#### What you will do
Rewrite each of the items below, replacing "Viewport" with "Window" wherever it appears and changing nothing else. Leave the pictures out of your answer.

--- --- ---

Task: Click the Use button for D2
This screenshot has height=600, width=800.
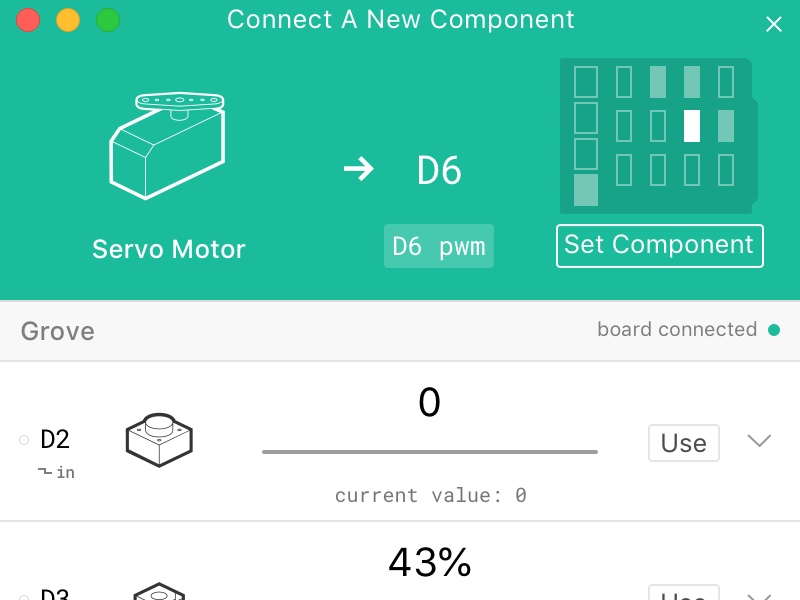Action: [x=684, y=443]
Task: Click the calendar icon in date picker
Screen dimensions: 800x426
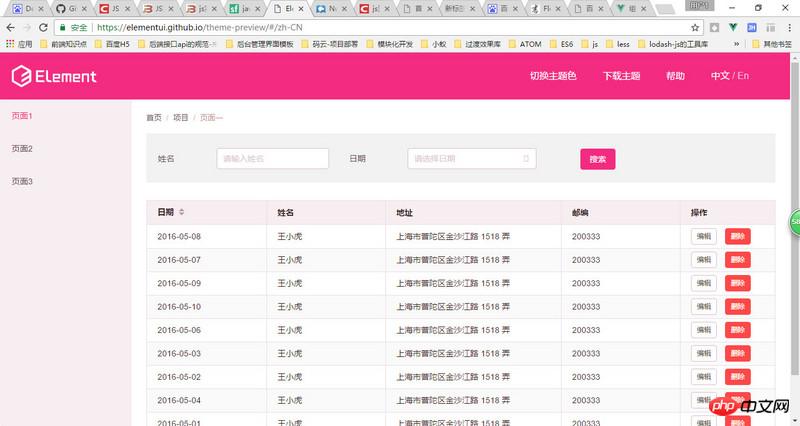Action: click(x=526, y=159)
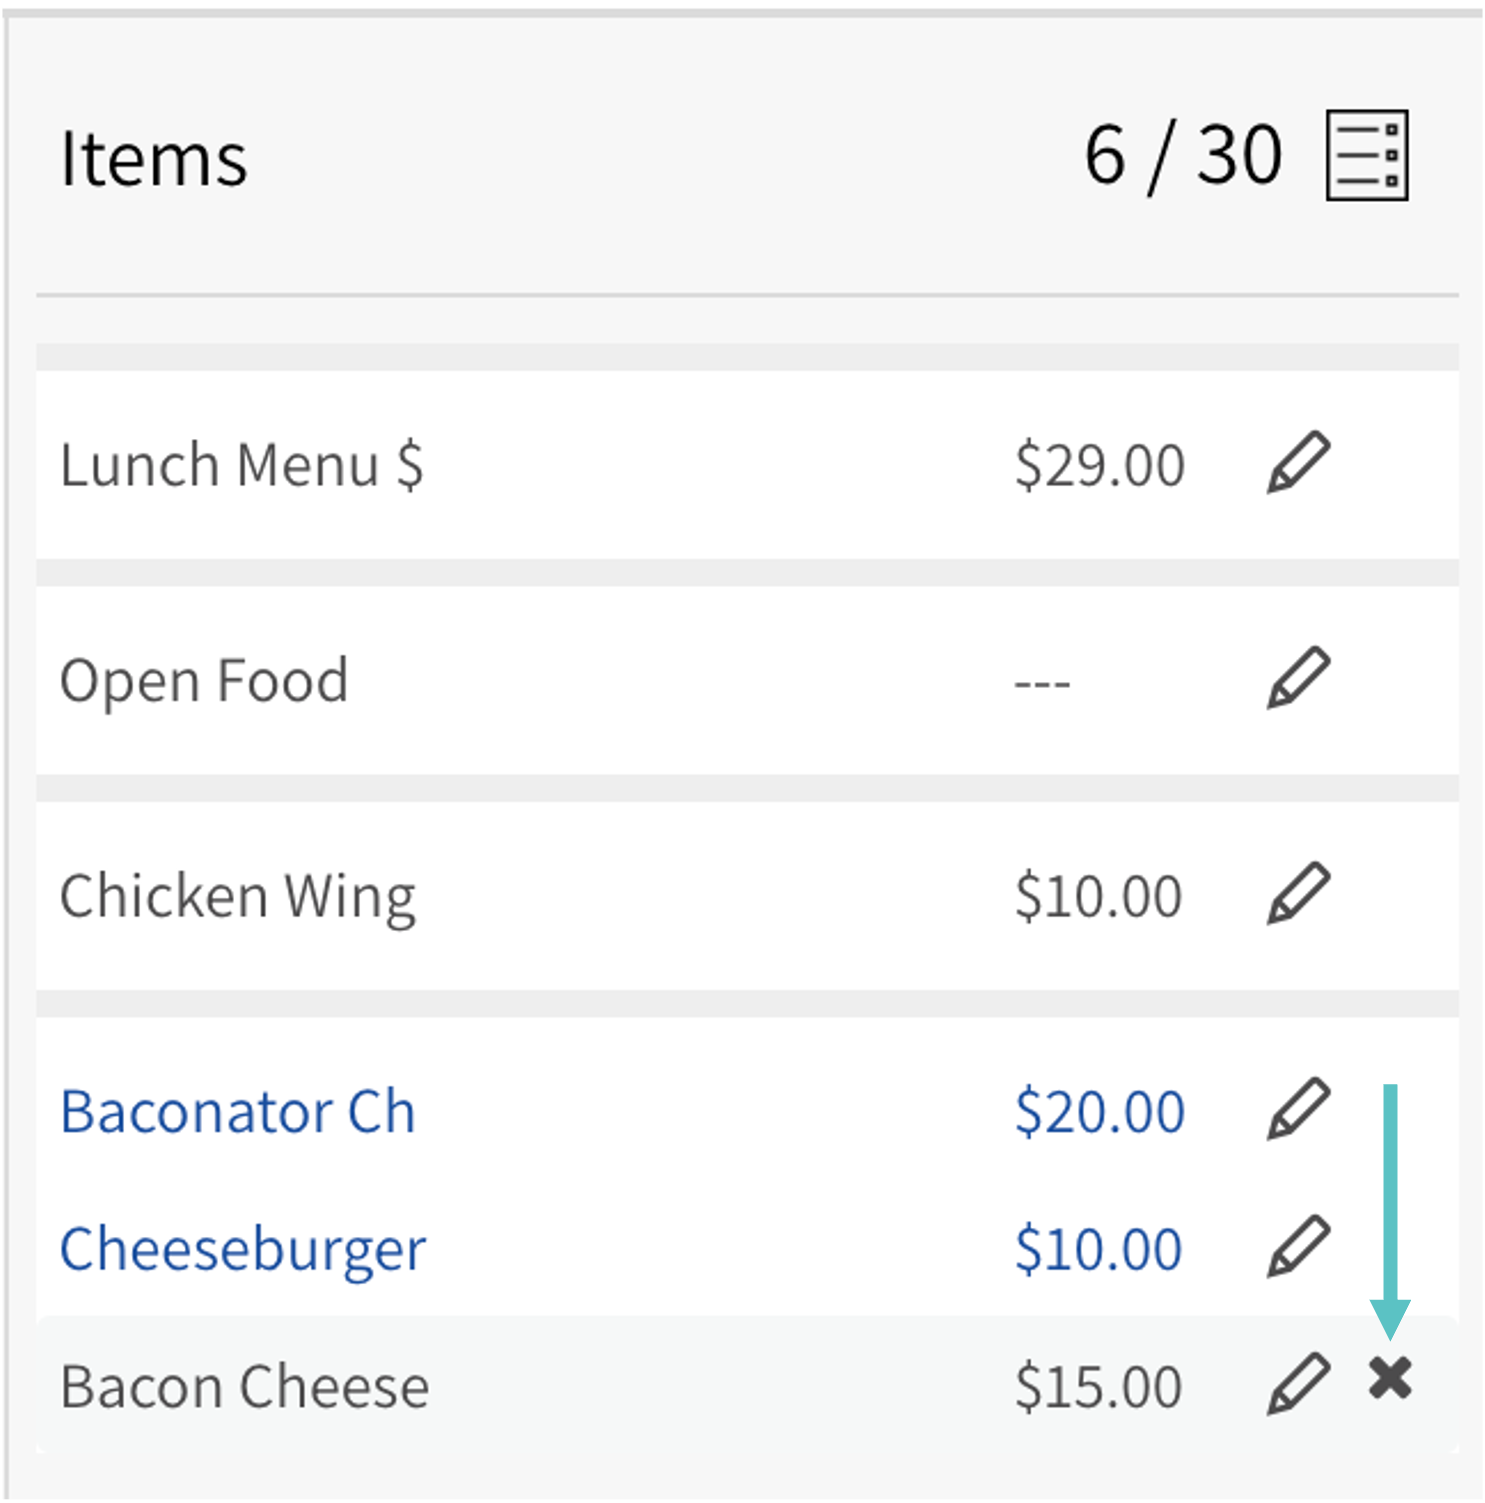Click the 6 / 30 item counter
Image resolution: width=1485 pixels, height=1503 pixels.
pos(1183,156)
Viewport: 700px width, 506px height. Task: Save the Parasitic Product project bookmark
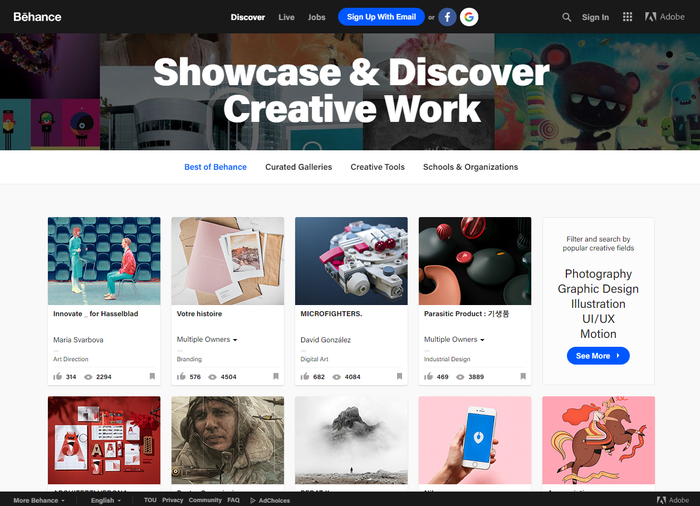coord(523,376)
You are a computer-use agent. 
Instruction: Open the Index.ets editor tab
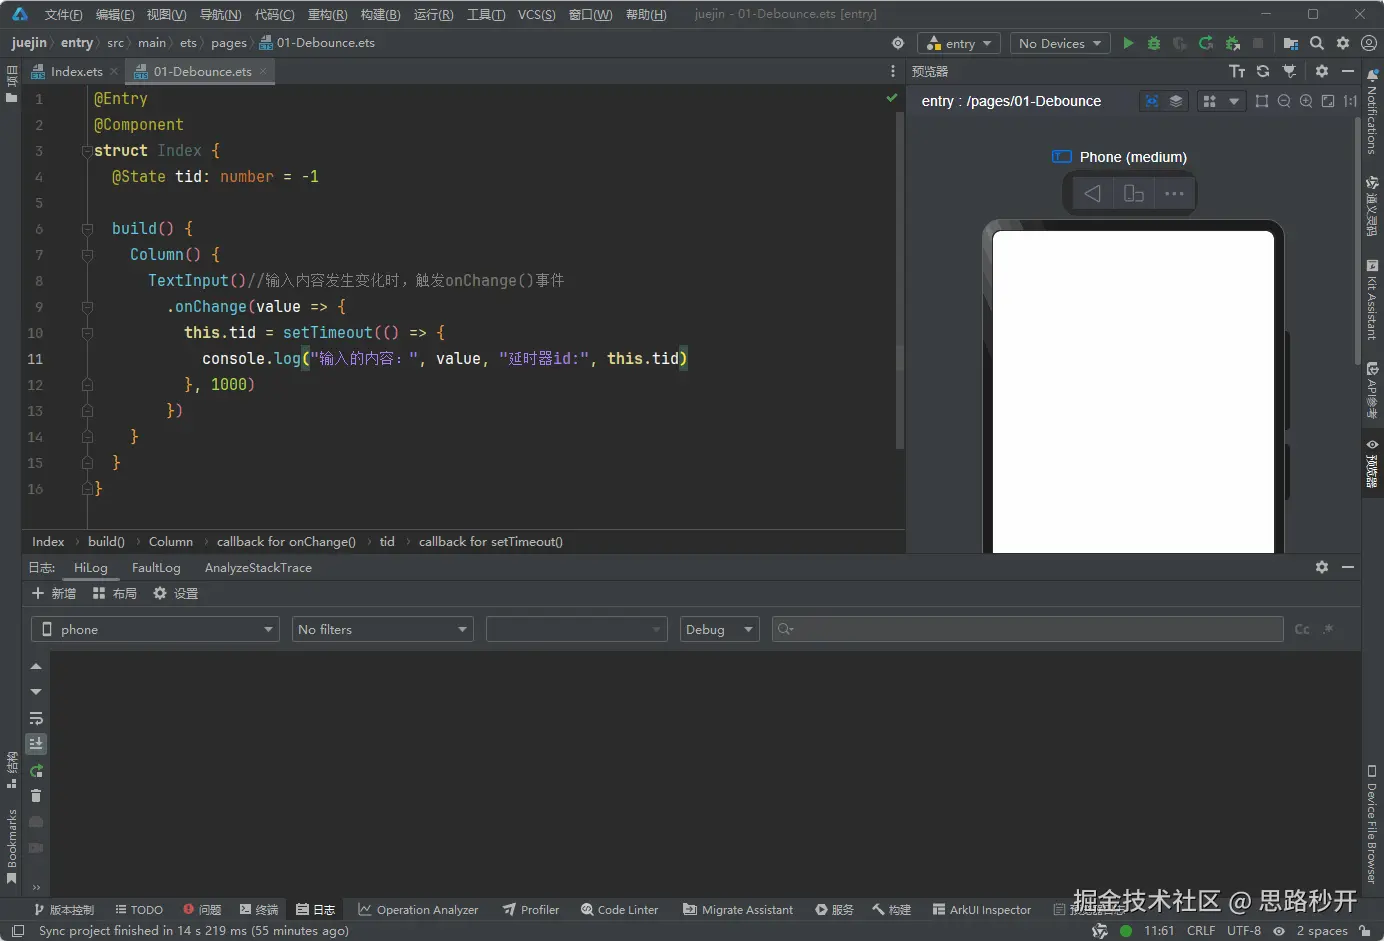pyautogui.click(x=76, y=71)
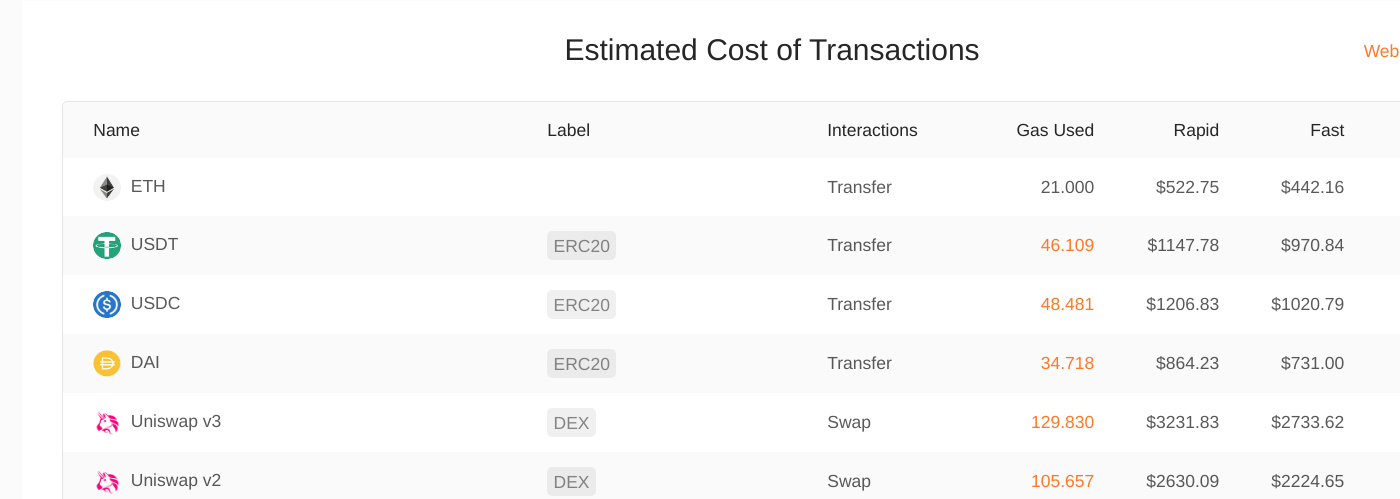
Task: Click the Label column header
Action: coord(568,130)
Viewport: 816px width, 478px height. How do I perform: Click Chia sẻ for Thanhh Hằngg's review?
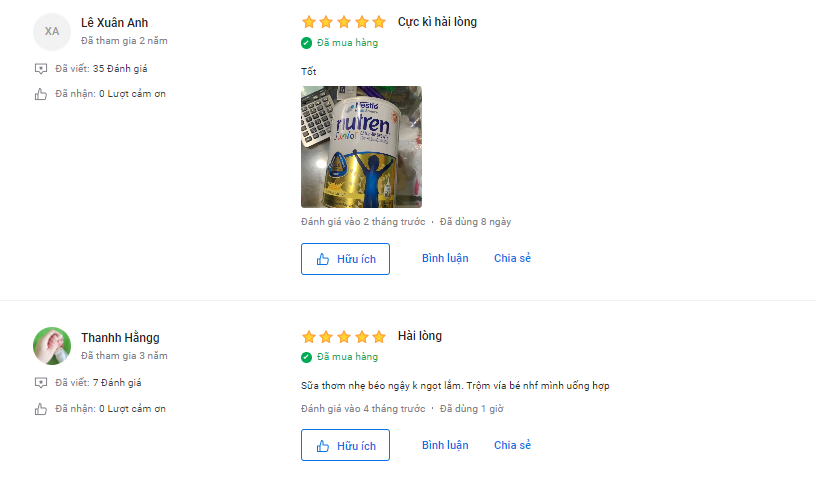pos(512,445)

--- --- ---

#### Exercise answer
Task: Click the Use button for D2
This screenshot has height=600, width=800.
Action: [x=684, y=443]
Task: Click the calendar icon in date picker
Screen dimensions: 800x426
Action: click(x=526, y=159)
Click the 6 / 30 item counter
Image resolution: width=1485 pixels, height=1503 pixels.
pos(1183,156)
Window: 700px width, 506px height. Task: Save the Parasitic Product project bookmark
coord(523,376)
You are a computer-use agent. 
Instruction: Open the Index.ets editor tab
pyautogui.click(x=76, y=71)
Task: Click the Label column header
Action: coord(568,130)
Window: 816px width, 478px height. How do I perform: Click Chia sẻ for Thanhh Hằngg's review?
pos(512,445)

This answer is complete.